Updated by Christian McDonald 28 days ago

Just tested this on my 2100. I will test more next week.

I have a WireGuard tunnel to Mullvad.

  1. Started a persistent ping on LAN client
  2. Unplugged WAN, pings stop as expected.
  3. Plug in WAN, it takes a hot minute but eventually the first handshake is performed.
  4. As soon as I see the first handshake, I unplugged the WAN again.
  5. Now at this point we are in the period of time between the first and the second handshake.
  6. I reattach WAN...again it takes as hot minute, but eventually connectivity is restored and works correctly.

Hmm. I will test some other scenarios next week.

Actions #5

Updated by Christian McDonald 28 days ago

Ryan, out of curiosity, are you using DHCP are static addressing on your WAN?

Actions #6

Updated by Ryan Roosa 28 days ago

Christian McDonald wrote in #note-5:

Ryan, out of curiosity, are you using DHCP are static addressing on your WAN?

My WAN uses static addressing.

Actions #7

Updated by Christian McDonald 28 days ago

Interesting... I can replicate this if my WAN is using DHCP, but as soon as I switch to a static address I can unplug and replug WAN all day at any cadence and it works fine.

What is your system default gateway set to? If it is set to Automatic, set it to your WAN explicitly.

Actions #8

Updated by Ryan Roosa 28 days ago

Christian McDonald wrote in #note-7:

Interesting... I can replicate this if my WAN is using DHCP, but as soon as I switch to a static address I can unplug and replug WAN all day at any cadence and it works fine.

What is your system default gateway set to?
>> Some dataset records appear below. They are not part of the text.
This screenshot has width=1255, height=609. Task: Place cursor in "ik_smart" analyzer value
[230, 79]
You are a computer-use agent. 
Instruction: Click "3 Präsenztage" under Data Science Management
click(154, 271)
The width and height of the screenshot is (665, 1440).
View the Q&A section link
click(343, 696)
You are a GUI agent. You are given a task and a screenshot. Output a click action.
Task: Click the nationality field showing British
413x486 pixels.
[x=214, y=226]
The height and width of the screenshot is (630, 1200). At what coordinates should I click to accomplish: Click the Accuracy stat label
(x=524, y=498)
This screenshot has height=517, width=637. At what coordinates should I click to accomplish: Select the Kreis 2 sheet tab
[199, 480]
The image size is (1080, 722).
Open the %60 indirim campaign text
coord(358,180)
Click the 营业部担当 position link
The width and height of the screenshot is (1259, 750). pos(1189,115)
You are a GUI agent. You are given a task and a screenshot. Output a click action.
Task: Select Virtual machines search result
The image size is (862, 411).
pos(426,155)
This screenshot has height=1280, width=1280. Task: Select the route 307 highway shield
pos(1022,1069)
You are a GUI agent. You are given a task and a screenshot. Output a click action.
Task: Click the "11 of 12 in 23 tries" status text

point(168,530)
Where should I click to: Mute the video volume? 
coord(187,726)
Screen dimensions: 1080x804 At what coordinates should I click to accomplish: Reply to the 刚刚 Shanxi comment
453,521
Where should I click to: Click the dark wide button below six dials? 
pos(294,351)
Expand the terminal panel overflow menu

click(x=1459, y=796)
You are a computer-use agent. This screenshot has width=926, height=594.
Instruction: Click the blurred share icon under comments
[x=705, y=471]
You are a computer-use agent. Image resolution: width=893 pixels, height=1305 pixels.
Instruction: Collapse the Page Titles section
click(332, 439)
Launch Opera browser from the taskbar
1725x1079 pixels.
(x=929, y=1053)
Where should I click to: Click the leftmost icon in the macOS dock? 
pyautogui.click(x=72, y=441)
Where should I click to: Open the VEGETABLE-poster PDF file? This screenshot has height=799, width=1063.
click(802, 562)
If it is set to Automatic, set it to your WAN explicitly.

Thank you for the feedback and suggestions! I am not home at the moment but will double check when I get back that my WAN has not reverted to DHCP for some reason. Will also check my gateway setting but believe I have WAN explicitly set as much default gateway already.

Actions #9

Updated by Christian McDonald 28 days ago

Thanks.

We might need to hook the gateway alarm and trigger WireGuard service to be restarted when gateway status changes...like we already do for ipsec, openvpn, dyndns, etc.

Actions #10

Updated by Ryan Roosa 28 days ago

Christian McDonald wrote in #note-9:

Thanks.

We might need to hook the gateway alarm and trigger WireGuard service to be restarted when gateway status changes...like we already do for ipsec, openvpn, dyndns, etc.

I confirmed my WAN is static and set as default gateway. Would hooking the gateway alarm to restart WireGuard restart it in a different way than what is already available in the GUI? I restarted the services manually in the GUI a few times and it did not seem to help. The only thing that helped seemed to be changing the tunnel port number.

Actions #11

Updated by Samuel Hanna 13 days ago

The problem still persist on wireguard 0.1.5_1.
even after changing the keys and ports nothing seems to help.
wish that you can fix this issue ASAP.
my wan connection is PPPOE with 1492 mtu value, tried to lower the mtu of WG interface lower than 1420, also didn't help.

Actions #12

Updated by Ryan Roosa 7 days ago

Samuel Hanna wrote in #note-11:

The problem still persist on wireguard 0.1.5_1.
even after changing the keys and ports nothing seems to help.
wish that you can fix this issue ASAP.
my wan connection is PPPOE with 1492 mtu value, tried to lower the mtu of WG interface lower than 1420, also didn't help.

Just an update from my side...
My 'after WAN reset' wording in the bug description may be somewhat of a misnomer based on my further testing. After many hours of playing with this (as well as having it break organically again at least twice) I've been able to consistently reproduce the issue by:

  1. Taking my WAN connection offline without disrupting its Ethernet connection to pfSense (logging into my modem interface and disconnecting from the upstream ISP without disconnecting the Ethernet connection).
  2. Waiting the equivalent of two handshake intervals (2-4 minutes depending on when the last successful handshake occurred).
  3. Taking my WAN connection back online.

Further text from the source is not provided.